▶ **LISTED ENTRIES**

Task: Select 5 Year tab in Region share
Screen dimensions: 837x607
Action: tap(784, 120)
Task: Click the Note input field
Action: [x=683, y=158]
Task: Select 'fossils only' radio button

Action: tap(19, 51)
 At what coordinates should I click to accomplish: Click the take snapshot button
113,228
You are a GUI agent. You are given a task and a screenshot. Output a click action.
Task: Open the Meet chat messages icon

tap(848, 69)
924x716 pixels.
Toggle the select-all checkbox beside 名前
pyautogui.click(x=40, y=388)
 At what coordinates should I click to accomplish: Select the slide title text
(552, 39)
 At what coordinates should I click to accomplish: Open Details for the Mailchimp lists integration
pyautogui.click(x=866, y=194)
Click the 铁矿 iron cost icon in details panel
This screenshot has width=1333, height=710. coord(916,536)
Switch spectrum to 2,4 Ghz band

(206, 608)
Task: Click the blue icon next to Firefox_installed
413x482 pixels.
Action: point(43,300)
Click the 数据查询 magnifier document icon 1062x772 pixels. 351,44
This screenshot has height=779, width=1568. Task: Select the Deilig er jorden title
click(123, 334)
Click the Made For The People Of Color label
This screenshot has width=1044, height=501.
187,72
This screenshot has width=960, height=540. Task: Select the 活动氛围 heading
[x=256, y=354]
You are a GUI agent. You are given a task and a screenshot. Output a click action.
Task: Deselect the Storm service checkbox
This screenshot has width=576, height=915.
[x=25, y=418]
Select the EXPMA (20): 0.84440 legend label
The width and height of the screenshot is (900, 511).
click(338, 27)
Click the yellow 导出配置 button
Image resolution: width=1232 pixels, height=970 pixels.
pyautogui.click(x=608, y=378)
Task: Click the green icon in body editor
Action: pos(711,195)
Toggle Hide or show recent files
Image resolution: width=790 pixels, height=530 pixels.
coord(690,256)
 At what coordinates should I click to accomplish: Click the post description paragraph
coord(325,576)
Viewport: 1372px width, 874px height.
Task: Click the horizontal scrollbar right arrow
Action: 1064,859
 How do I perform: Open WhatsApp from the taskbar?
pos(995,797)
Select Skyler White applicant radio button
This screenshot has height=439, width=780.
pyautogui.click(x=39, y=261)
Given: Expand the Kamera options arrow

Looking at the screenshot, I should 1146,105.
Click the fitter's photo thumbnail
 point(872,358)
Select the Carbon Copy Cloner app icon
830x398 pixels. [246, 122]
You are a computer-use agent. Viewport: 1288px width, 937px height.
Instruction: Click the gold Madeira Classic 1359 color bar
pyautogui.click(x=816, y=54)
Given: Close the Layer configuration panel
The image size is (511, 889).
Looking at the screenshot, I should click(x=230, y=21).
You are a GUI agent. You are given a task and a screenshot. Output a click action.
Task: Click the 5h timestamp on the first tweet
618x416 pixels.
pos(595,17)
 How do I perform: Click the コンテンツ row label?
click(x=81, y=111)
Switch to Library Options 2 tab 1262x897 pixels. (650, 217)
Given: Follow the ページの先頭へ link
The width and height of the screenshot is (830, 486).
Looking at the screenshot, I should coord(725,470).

▶ **TASK REQUIREMENTS**
The expected answer is an exact copy of the lines above, beginning at the line with "Select Skyler White applicant radio button" and ending at the line with "You are a computer-use", with both ends in.

▶ **ANSWER BELOW**
Select Skyler White applicant radio button
This screenshot has height=439, width=780.
pyautogui.click(x=39, y=261)
Given: Expand the Kamera options arrow

Looking at the screenshot, I should 1146,105.
Click the fitter's photo thumbnail
 point(872,358)
Select the Carbon Copy Cloner app icon
830x398 pixels. [246, 122]
You are a computer-use agent. Viewport: 1288px width, 937px height.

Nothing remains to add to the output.